Entries taken from a collection

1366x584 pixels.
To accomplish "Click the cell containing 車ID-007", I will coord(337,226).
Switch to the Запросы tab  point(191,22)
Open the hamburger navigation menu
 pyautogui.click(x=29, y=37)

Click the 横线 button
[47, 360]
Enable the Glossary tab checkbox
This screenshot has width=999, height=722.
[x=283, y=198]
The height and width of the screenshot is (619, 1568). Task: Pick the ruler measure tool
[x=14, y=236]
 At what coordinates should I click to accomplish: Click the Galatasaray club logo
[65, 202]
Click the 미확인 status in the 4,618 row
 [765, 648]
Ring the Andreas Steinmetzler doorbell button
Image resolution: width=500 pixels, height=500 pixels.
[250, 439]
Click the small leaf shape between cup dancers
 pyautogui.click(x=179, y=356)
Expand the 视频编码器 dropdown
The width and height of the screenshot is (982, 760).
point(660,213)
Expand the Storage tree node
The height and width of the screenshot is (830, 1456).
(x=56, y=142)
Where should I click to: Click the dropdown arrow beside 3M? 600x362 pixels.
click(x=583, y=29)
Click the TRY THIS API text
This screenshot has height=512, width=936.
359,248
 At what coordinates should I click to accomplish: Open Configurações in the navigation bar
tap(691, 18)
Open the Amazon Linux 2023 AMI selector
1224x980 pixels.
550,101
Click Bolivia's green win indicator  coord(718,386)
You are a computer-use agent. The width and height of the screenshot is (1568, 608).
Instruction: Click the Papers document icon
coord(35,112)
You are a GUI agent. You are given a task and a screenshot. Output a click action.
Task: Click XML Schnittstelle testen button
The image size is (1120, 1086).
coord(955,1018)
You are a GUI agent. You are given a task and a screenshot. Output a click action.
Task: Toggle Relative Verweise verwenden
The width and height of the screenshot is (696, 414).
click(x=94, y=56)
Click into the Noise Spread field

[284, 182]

What is needed >> An exact copy of all the records is what is needed here.

Exercise result >>
1366x584 pixels.
To accomplish "Click the cell containing 車ID-007", I will coord(337,226).
Switch to the Запросы tab  point(191,22)
Open the hamburger navigation menu
 pyautogui.click(x=29, y=37)

Click the 横线 button
[47, 360]
Enable the Glossary tab checkbox
This screenshot has width=999, height=722.
[x=283, y=198]
The height and width of the screenshot is (619, 1568). Task: Pick the ruler measure tool
[x=14, y=236]
 At what coordinates should I click to accomplish: Click the Galatasaray club logo
[65, 202]
Click the 미확인 status in the 4,618 row
 [765, 648]
Ring the Andreas Steinmetzler doorbell button
Image resolution: width=500 pixels, height=500 pixels.
[250, 439]
Click the small leaf shape between cup dancers
 pyautogui.click(x=179, y=356)
Expand the 视频编码器 dropdown
The width and height of the screenshot is (982, 760).
point(660,213)
Expand the Storage tree node
The height and width of the screenshot is (830, 1456).
(x=56, y=142)
Where should I click to: Click the dropdown arrow beside 3M? 600x362 pixels.
click(x=583, y=29)
Click the TRY THIS API text
This screenshot has height=512, width=936.
359,248
 At what coordinates should I click to accomplish: Open Configurações in the navigation bar
tap(691, 18)
Open the Amazon Linux 2023 AMI selector
1224x980 pixels.
550,101
Click Bolivia's green win indicator  coord(718,386)
You are a computer-use agent. The width and height of the screenshot is (1568, 608).
Instruction: Click the Papers document icon
coord(35,112)
You are a GUI agent. You are given a task and a screenshot. Output a click action.
Task: Click XML Schnittstelle testen button
The image size is (1120, 1086).
coord(955,1018)
You are a GUI agent. You are given a task and a screenshot. Output a click action.
Task: Toggle Relative Verweise verwenden
The width and height of the screenshot is (696, 414).
click(x=94, y=56)
Click into the Noise Spread field

[284, 182]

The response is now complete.